> **Listed records**:
================================

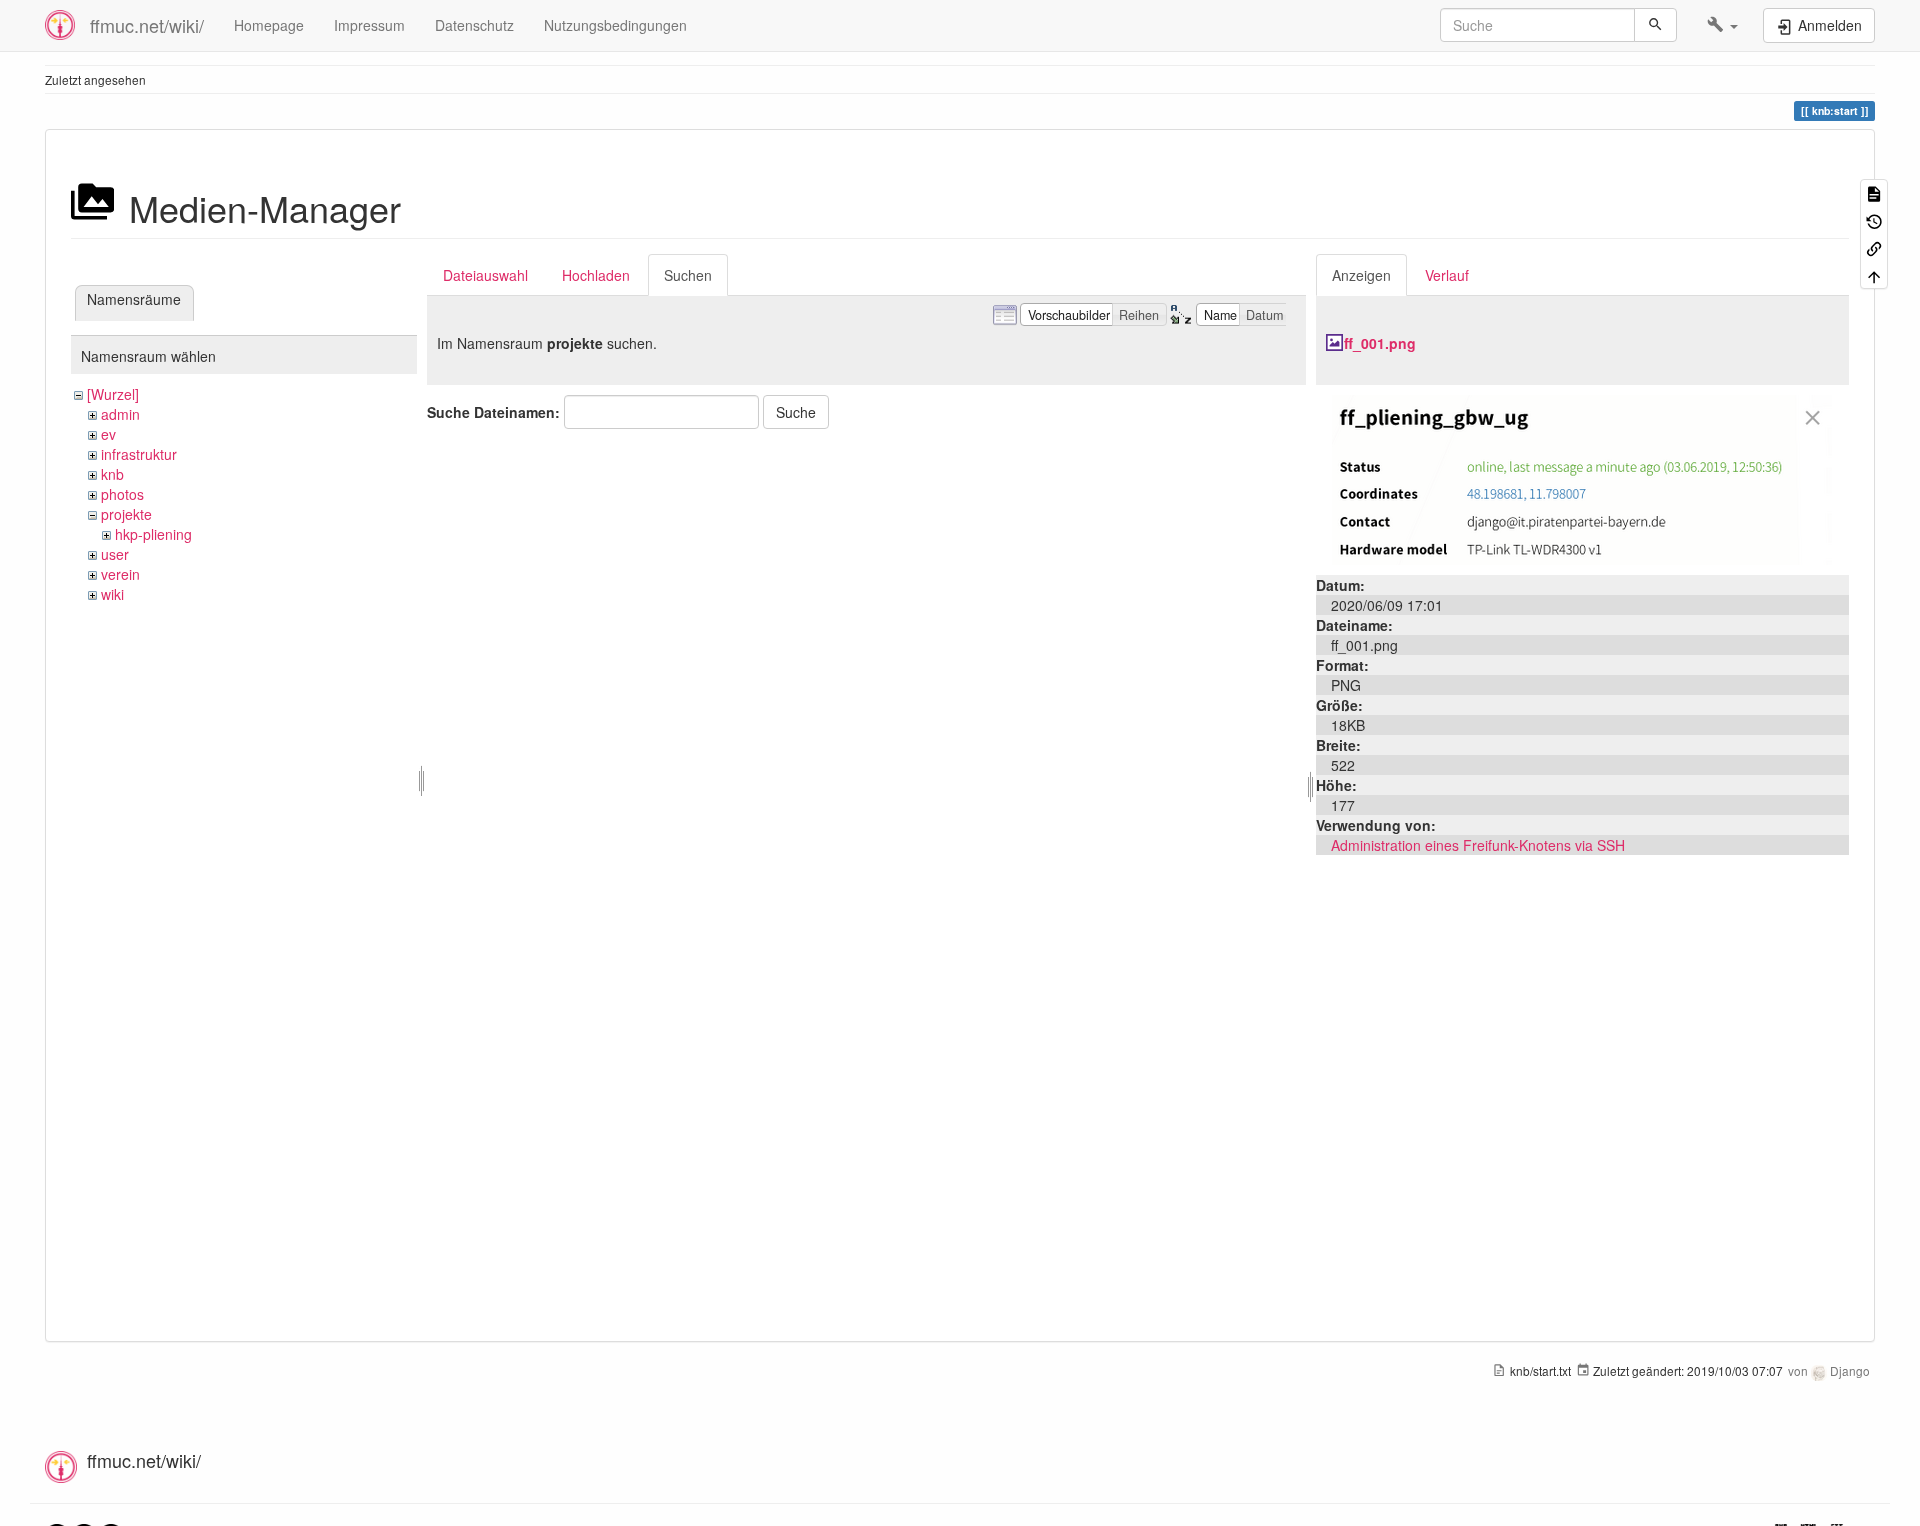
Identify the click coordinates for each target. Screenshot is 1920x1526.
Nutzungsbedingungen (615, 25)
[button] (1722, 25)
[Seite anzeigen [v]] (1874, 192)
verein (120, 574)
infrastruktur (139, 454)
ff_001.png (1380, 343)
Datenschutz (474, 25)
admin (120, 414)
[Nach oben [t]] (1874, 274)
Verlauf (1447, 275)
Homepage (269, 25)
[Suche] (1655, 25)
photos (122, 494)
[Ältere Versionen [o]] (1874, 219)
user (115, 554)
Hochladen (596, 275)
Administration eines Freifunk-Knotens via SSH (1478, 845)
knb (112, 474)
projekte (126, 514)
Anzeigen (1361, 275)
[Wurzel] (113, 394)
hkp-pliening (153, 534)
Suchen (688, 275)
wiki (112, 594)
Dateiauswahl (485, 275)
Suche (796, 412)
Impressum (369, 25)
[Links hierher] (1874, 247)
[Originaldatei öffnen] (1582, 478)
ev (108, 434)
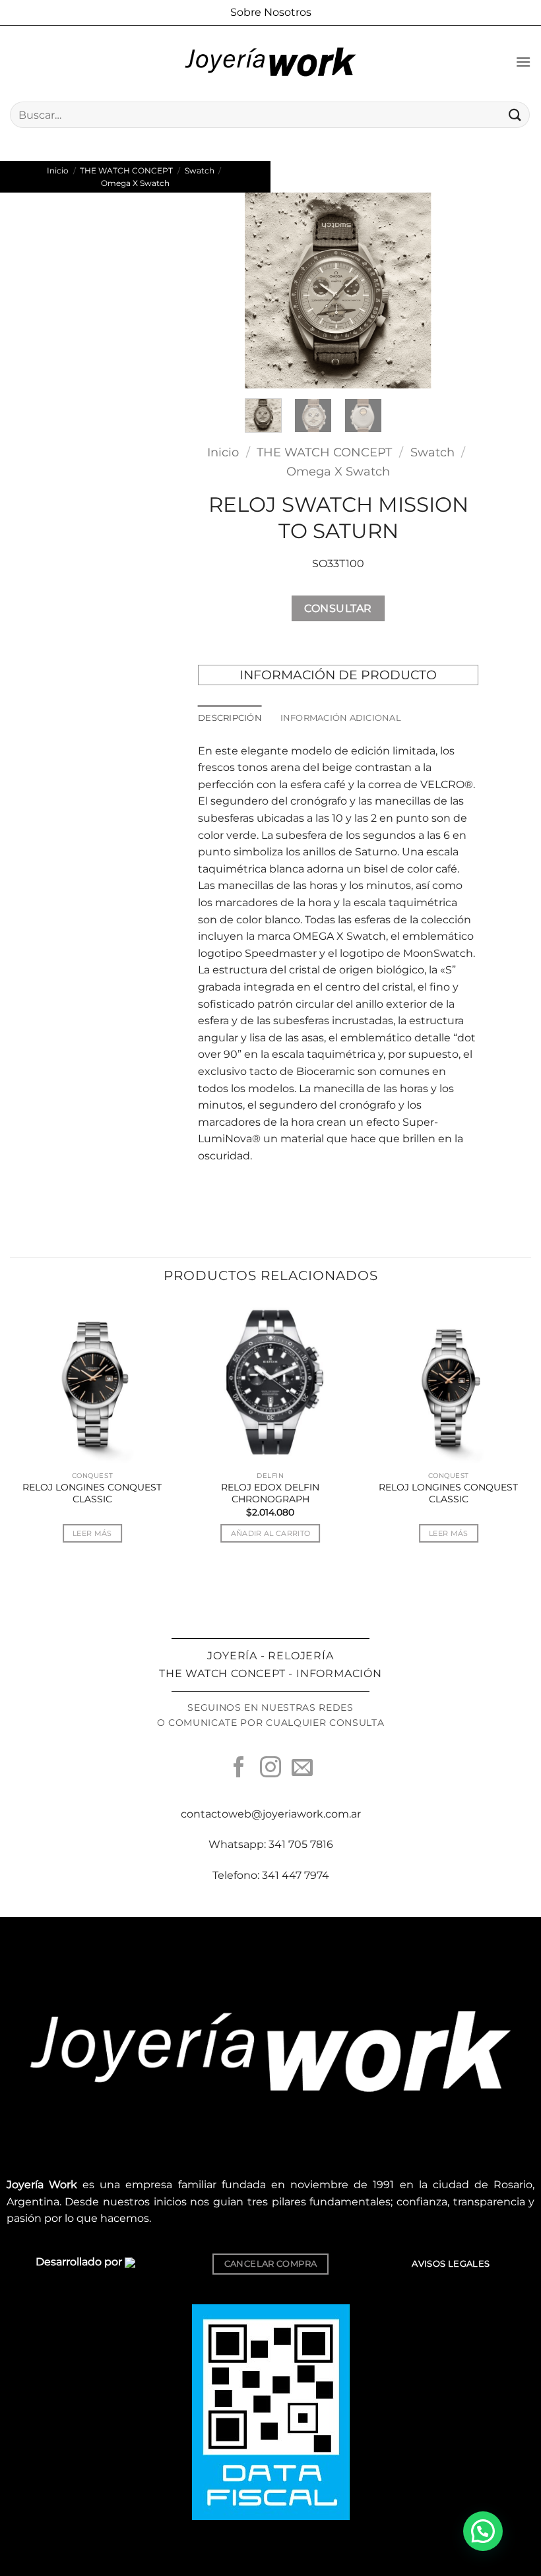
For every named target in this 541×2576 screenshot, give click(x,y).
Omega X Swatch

================================

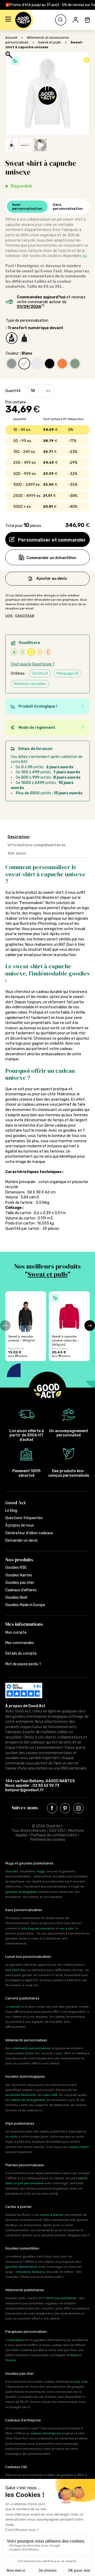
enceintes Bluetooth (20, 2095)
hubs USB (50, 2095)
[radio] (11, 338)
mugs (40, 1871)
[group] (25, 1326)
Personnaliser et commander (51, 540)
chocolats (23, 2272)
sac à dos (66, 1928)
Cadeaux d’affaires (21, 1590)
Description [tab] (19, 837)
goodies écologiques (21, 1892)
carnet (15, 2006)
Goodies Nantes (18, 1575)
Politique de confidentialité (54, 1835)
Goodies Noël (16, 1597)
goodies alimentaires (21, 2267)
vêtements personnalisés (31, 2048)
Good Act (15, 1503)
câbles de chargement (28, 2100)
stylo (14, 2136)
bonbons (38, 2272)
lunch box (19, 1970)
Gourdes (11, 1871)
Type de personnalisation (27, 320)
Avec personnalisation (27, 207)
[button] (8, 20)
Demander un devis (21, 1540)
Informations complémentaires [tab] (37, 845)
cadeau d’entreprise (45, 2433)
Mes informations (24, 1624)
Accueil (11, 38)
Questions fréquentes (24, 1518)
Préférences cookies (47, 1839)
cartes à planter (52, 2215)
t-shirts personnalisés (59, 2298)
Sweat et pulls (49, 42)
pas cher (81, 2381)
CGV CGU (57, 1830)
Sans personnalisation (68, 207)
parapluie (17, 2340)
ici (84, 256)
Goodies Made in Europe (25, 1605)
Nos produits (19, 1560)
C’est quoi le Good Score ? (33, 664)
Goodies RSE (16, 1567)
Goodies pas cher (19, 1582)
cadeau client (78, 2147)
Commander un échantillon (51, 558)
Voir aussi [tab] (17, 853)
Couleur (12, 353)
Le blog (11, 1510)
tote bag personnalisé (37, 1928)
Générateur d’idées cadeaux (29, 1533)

================================

> **What is being asked**:
Find "knb (112, 474)" in the entries above and copy that whole line exactly, then each line after it through the line that contains "ev (108, 434)".

> **Completed task**:
knb (112, 474)
projekte (126, 514)
Anzeigen (1361, 275)
[Wurzel] (113, 394)
hkp-pliening (153, 534)
Suchen (688, 275)
wiki (112, 594)
Dateiauswahl (485, 275)
Suche (796, 412)
Impressum (369, 25)
[Links hierher] (1874, 247)
[Originaldatei öffnen] (1582, 478)
ev (108, 434)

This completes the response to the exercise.